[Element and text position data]
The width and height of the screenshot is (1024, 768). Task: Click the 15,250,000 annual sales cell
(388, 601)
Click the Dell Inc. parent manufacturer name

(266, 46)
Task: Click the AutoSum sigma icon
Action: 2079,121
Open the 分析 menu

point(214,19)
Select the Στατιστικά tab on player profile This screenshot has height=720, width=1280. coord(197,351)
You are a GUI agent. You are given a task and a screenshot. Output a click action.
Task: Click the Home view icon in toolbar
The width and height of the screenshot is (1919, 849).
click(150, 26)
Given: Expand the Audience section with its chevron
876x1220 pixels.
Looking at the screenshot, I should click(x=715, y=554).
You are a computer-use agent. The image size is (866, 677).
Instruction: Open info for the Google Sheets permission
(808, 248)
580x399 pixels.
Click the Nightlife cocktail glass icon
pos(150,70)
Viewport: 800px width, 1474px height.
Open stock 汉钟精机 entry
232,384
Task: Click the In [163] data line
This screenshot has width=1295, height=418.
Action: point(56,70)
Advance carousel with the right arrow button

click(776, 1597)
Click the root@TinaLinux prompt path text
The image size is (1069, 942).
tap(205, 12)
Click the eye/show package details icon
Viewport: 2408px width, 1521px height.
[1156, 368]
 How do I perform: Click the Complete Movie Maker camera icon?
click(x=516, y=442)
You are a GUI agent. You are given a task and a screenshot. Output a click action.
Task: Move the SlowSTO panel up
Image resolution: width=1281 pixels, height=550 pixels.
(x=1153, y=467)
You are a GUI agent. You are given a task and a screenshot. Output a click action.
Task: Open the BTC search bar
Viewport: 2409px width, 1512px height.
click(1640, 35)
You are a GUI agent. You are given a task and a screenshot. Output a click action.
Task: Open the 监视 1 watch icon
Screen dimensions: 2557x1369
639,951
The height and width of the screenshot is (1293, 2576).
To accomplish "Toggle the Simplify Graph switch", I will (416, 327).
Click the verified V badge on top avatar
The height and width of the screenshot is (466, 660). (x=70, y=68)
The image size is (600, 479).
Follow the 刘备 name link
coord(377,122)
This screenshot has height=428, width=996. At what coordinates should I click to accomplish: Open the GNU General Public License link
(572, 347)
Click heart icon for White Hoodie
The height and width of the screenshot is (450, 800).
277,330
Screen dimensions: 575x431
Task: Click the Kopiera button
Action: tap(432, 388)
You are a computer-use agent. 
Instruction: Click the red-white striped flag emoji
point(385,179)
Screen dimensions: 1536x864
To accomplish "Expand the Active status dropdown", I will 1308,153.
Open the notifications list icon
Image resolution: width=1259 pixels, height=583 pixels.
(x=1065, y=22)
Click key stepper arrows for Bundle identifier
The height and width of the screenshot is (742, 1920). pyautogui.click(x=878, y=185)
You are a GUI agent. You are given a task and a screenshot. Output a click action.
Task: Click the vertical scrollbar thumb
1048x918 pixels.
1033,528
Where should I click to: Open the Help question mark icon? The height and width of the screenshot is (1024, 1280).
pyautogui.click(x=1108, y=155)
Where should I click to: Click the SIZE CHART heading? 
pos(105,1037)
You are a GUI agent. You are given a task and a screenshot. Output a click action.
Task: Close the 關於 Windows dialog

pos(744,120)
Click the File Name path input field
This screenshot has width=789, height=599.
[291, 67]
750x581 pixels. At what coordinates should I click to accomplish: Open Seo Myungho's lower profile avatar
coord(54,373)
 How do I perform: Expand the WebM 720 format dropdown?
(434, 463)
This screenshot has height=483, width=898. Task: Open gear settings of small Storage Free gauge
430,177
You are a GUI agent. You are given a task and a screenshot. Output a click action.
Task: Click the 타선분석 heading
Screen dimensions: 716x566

◆ What to work on
Turn every line of the rows above into a numbered list, one item per line, and leave out the blank lines.

◆ Answer to this task
1. The width and height of the screenshot is (1024, 768). Task: Click the 15,250,000 annual sales cell
2. (388, 601)
3. Click the Dell Inc. parent manufacturer name
4. (266, 46)
5. Task: Click the AutoSum sigma icon
6. Action: 2079,121
7. Open the 分析 menu
8. point(214,19)
9. Select the Στατιστικά tab on player profile This screenshot has height=720, width=1280. coord(197,351)
10. You are a GUI agent. You are given a task and a screenshot. Output a click action.
11. Task: Click the Home view icon in toolbar
12. The width and height of the screenshot is (1919, 849).
13. click(150, 26)
14. Given: Expand the Audience section with its chevron
15. 876x1220 pixels.
16. Looking at the screenshot, I should click(x=715, y=554).
17. You are a computer-use agent. The image size is (866, 677).
18. Instruction: Open info for the Google Sheets permission
19. (808, 248)
20. 580x399 pixels.
21. Click the Nightlife cocktail glass icon
22. pos(150,70)
23. Viewport: 800px width, 1474px height.
24. Open stock 汉钟精机 entry
25. 232,384
26. Task: Click the In [163] data line
27. This screenshot has width=1295, height=418.
28. Action: point(56,70)
29. Advance carousel with the right arrow button
30. click(776, 1597)
31. Click the root@TinaLinux prompt path text
32. The image size is (1069, 942).
33. tap(205, 12)
34. Click the eye/show package details icon
35. Viewport: 2408px width, 1521px height.
36. [1156, 368]
37.  How do I perform: Click the Complete Movie Maker camera icon?
38. click(x=516, y=442)
39. You are a GUI agent. You are given a task and a screenshot. Output a click action.
40. Task: Move the SlowSTO panel up
41. Image resolution: width=1281 pixels, height=550 pixels.
42. (x=1153, y=467)
43. You are a GUI agent. You are given a task and a screenshot. Output a click action.
44. Task: Open the BTC search bar
45. Viewport: 2409px width, 1512px height.
46. click(1640, 35)
47. You are a GUI agent. You are given a task and a screenshot. Output a click action.
48. Task: Open the 监视 1 watch icon
49. Screen dimensions: 2557x1369
50. 639,951
51. The height and width of the screenshot is (1293, 2576).
52. To accomplish "Toggle the Simplify Graph switch", I will (416, 327).
53. Click the verified V badge on top avatar
54. The height and width of the screenshot is (466, 660). (x=70, y=68)
55. The image size is (600, 479).
56. Follow the 刘备 name link
57. coord(377,122)
58. This screenshot has height=428, width=996. At what coordinates should I click to accomplish: Open the GNU General Public License link
59. (572, 347)
60. Click heart icon for White Hoodie
61. The height and width of the screenshot is (450, 800).
62. 277,330
63. Screen dimensions: 575x431
64. Task: Click the Kopiera button
65. Action: tap(432, 388)
66. You are a computer-use agent. 
67. Instruction: Click the red-white striped flag emoji
68. point(385,179)
69. Screen dimensions: 1536x864
70. To accomplish "Expand the Active status dropdown", I will 1308,153.
71. Open the notifications list icon
72. Image resolution: width=1259 pixels, height=583 pixels.
73. (x=1065, y=22)
74. Click key stepper arrows for Bundle identifier
75. The height and width of the screenshot is (742, 1920). pyautogui.click(x=878, y=185)
76. You are a GUI agent. You are given a task and a screenshot. Output a click action.
77. Task: Click the vertical scrollbar thumb
78. 1048x918 pixels.
79. 1033,528
80. Where should I click to: Open the Help question mark icon? The height and width of the screenshot is (1024, 1280).
81. pyautogui.click(x=1108, y=155)
82. Where should I click to: Click the SIZE CHART heading? 
83. pos(105,1037)
84. You are a GUI agent. You are given a task and a screenshot. Output a click action.
85. Task: Close the 關於 Windows dialog
86. pos(744,120)
87. Click the File Name path input field
88. This screenshot has width=789, height=599.
89. [291, 67]
90. 750x581 pixels. At what coordinates should I click to accomplish: Open Seo Myungho's lower profile avatar
91. coord(54,373)
92.  How do I perform: Expand the WebM 720 format dropdown?
93. (434, 463)
94. This screenshot has height=483, width=898. Task: Open gear settings of small Storage Free gauge
95. 430,177
96. You are a GUI agent. You are given a task and a screenshot. Output a click action.
97. Task: Click the 타선분석 heading
98. Screen dimensions: 716x566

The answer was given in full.